Compounding this is handling a distributed team across timezones – is the one worker in a timezone that is 4 hours later expected to sacrifice their late evening or early mornings to handle meetings with the rest of the team? Something as simple as “tomorrow” suddenly has a different and possibly unclear definition if the timezone differences are around 10+ hours. One could expect the deliverable in 12 hours, or their morning, whereas the other person might assume they have 24 hours to complete the task.

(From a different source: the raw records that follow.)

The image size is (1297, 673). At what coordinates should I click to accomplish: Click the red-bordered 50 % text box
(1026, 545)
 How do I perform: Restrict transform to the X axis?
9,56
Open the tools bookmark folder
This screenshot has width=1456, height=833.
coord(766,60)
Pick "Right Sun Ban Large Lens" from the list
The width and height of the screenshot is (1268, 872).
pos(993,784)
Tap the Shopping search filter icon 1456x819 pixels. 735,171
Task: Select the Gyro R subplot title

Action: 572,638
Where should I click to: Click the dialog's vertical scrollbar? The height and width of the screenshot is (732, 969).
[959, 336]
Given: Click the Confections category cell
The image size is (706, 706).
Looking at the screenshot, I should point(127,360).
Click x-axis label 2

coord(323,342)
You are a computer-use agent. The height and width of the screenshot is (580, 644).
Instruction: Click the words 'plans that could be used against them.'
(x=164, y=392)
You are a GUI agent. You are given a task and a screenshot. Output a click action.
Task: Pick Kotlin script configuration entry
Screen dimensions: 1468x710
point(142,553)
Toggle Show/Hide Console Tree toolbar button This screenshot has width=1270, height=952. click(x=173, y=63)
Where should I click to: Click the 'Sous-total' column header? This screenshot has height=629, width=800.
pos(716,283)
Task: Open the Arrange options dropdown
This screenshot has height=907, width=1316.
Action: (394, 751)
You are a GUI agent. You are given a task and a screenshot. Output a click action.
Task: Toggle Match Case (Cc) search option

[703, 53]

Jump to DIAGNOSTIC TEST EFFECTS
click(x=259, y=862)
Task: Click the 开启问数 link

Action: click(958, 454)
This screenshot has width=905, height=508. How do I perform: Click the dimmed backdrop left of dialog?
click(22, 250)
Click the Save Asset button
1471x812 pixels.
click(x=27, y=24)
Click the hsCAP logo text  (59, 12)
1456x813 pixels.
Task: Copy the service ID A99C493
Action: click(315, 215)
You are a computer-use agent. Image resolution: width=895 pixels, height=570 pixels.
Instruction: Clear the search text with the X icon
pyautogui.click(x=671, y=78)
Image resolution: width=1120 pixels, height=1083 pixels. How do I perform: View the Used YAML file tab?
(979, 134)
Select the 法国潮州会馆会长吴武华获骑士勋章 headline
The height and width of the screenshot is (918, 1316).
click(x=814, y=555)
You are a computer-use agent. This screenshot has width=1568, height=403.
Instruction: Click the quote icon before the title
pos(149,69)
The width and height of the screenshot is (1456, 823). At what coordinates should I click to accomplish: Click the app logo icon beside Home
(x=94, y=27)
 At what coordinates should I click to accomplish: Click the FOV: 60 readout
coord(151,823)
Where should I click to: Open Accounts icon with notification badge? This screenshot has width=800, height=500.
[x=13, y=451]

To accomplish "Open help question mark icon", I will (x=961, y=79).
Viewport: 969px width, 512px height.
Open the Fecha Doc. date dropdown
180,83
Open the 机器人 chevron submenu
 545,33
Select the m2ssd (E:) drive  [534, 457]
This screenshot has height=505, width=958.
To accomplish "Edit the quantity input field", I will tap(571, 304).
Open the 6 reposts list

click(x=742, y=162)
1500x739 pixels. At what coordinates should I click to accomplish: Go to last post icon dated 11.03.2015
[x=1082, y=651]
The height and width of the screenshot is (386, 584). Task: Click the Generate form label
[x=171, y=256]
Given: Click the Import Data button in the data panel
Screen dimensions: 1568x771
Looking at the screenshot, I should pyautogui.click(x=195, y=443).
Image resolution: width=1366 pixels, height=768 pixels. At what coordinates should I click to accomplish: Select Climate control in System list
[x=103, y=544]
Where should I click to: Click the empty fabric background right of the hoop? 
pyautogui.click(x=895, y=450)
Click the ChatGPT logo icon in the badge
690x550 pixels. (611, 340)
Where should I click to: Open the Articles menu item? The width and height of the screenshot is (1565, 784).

And if a worker is always working, they might initially be hugely productive, but run a significant risk of burning themselves out if they cannot moderate their work/life balance appropriately.

Job Security:

The downside of remote work is that the entire world is now your competition. If WFH becomes the norm, then why would a Silicon Valley or Seattle based company pay the inflated salaries needed to live in these expensive regions when they can pay half as much if not less to an equally qualified dev in India? Since employee salaries are usually the principal component of business expenses, it makes sense to be drawn to the global talent that can be paid half as much; to the detriment of the San Francisco worker who can no longer afford rent without a six-figure salary.

Mental Unwellbeing:

For all the downsides a noisy, inconveniently located office park has, at the very least there is human interaction. The ability to unwind with coworkers over coffee, catch up, talk about the weekend’s must-see tv and the like. This promotes team cohesion and team unity.

This can be much harder to obtain via remote Zoom calls. Outgoing personality types might feel suffocated and claustrophobic by being at home constantly and this tends towards mental health problems.  The 21st-century tech landscape will be largely defined by remote working, to some extent. Like everything, it is a tool, an asset, a resource. It is not inherently good or bad, what matters is how your business utilizes and implements it.

If done properly, workers are more productive and corporate overhead is reduced. If done poorly then people stress over working long hours and fret about job security when they realize that anyone with an internet connection can do their job. It is easier than ever to collaborate with more people at a distance, and that is a great thing, but caution needs to be taken to properly and optimally implement remote environments.